No matter what kind of university you work in, there are students who can’t afford to spend money on travel and then get reimbursed after the fact. Apparently, it’s all too common for universities to expect students to front their own expenses (airfare, hotel, meals) and then submit receipts for reimbursement after the fact. If you look at the finances of students, this is not okay. We have to stop doing this.

Why do we have to stop reimbursing students? Because plenty of students literally cannot afford these expenses. Students need the money up front.

Some students are choosing to bypass seriously important opportunities — presenting at conferences, interview for grad school — because they can’t afford the travel.

There are two ways that faculty members can fix this situation for our students.

The first way is for faculty to just cover the expenses for the students up front, and then making reimbursement our own problem. Several years ago, I decided that whenever I’m traveling with students (to a conference, or for fieldwork), that I’d just pay for the expenses out of my own pocket. I book the airfare, I book pay for the hotel, I cover the costs of meals. I collect the receipts and I deal with it myself. I realize that a lot of professors don’t have this luxury, as many are living paycheck to paycheck. But I’m fortunate enough to have a financial buffer to make this happen.

The second way is to make sure that your students receive travel advances from the university. It should be entirely possible for travelers to receive travel funds in advance, and then reconcile expenses upon return. If it’s not possible, it’s a matter of policy at your institution — and it’s a policy that you can get changed.

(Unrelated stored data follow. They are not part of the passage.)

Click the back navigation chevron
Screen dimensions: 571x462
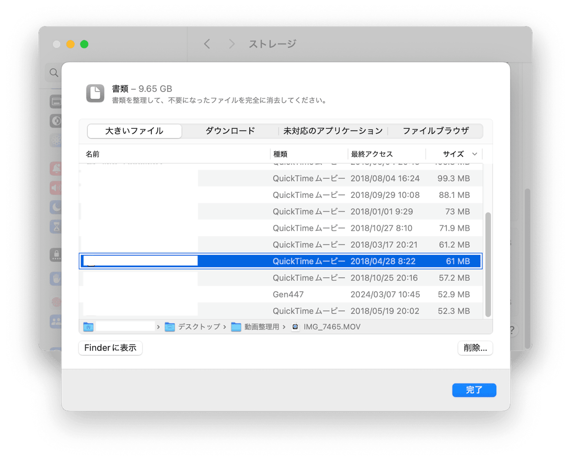[207, 44]
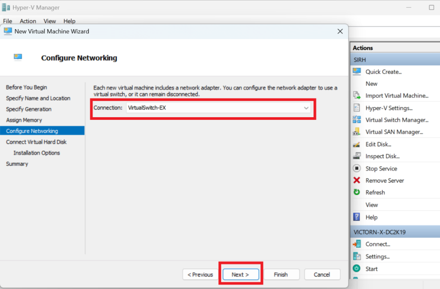Click the Virtual SAN Manager icon
The height and width of the screenshot is (289, 440).
[357, 132]
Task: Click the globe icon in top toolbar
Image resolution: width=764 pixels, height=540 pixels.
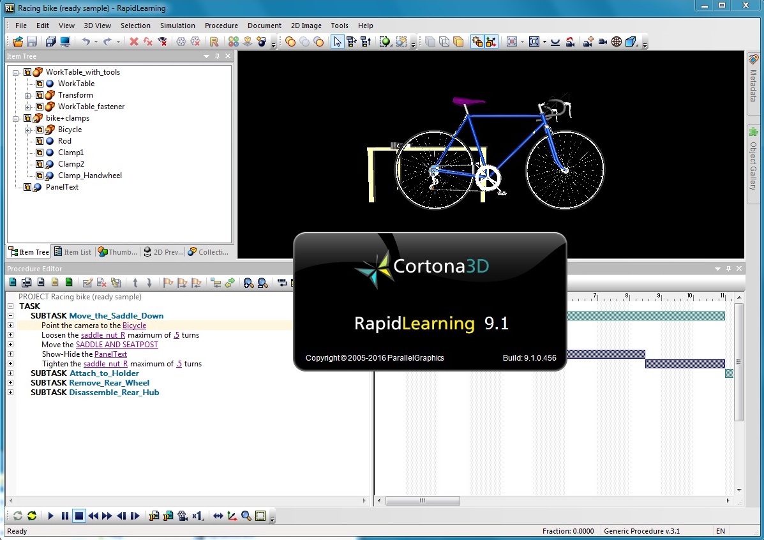Action: [x=617, y=42]
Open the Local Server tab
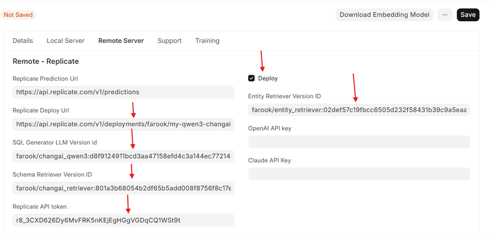The width and height of the screenshot is (492, 236). pyautogui.click(x=65, y=41)
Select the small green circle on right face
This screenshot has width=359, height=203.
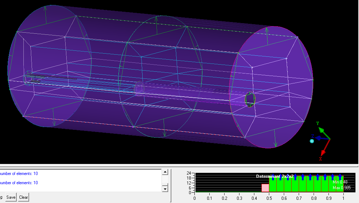pos(250,99)
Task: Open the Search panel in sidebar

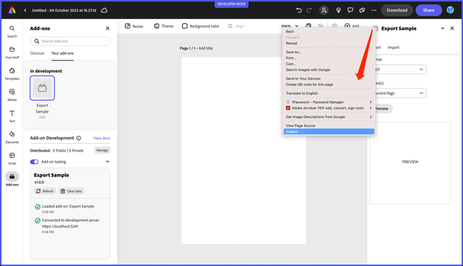Action: [12, 31]
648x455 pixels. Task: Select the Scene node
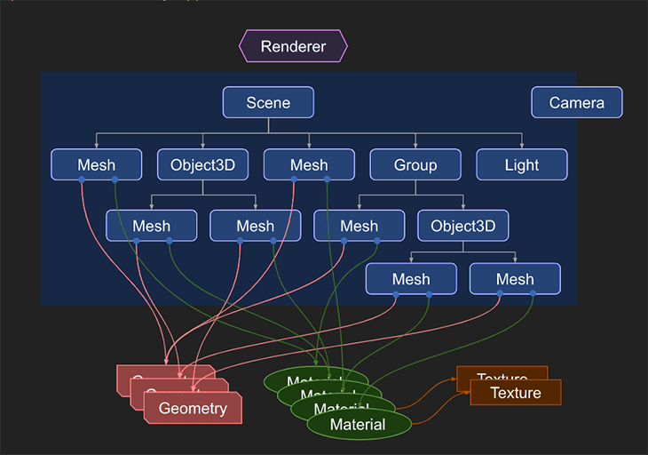(268, 102)
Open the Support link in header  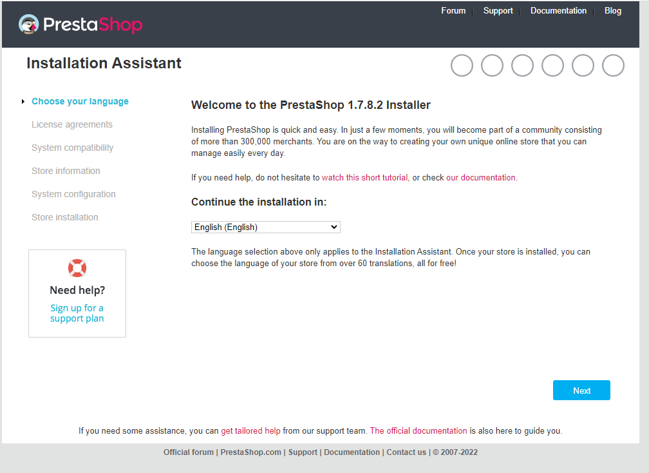pyautogui.click(x=498, y=11)
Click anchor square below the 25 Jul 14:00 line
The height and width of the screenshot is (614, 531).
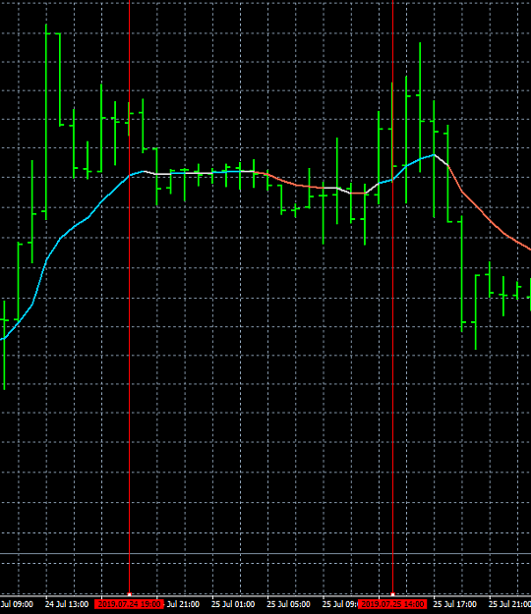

If you think this isn’t a major problem at your institution, please keep this in mind: the students who are in the greatest need are also probably the same individuals who will be the most reluctant to speak up about this need. Even if you’re at a wealthy institution, not all of the students are wealthy. We should not have to expect our students in financial need to have to step up and say that they don’t have enough money. It’s not fair to expect our students to have to volunteer the fact that they can’t afford to from the cost of travel — we need to cover their expenses up front. If the university can pay for it afterwards, then the grant can pay for it ahead of time.

32 thoughts on “Reimbursing students is not okay

  1. Apart from the purely practical problem of students who do not have money not being able to lend money to a university (which is what reimbursement requires them to do), it also reinforces the old stereotype that people who have to worry about money are not in the right social class to be at university, and starts them off on a culture of lax financial controls that would never be tolerated among professionals in a business environment.

  2. This is very very true – when I asked about booking travel early on in my PhD, I was told to “just put it on your credit card”. The airfare alone was ~1900USD, which was quite a bit more than my monthly income (and then there are buses, trains, accommodation…). No bank would give me a credit card in the first place, let alone one with such a massive limit!

  3. I have to loudly agree with this Terry!
    I skipped on quite a few opportunities because of money issues throughout my PhD, but I’m instructing my significant other (who’s still in pursuit) not to! We’re also fortunate now to have the buffer of paying for things up front, but travel funds absolutely should be available up front. In my experience about 6 months passes until your money comes back at you as a graduate student. I’ve tried the credit card stint Anonymous mentioned below and it doesn’t work well. Unfortunately, it should be up to the academic institution and not the PIs to front the money – and I just don’t see that happening in the Canadian system.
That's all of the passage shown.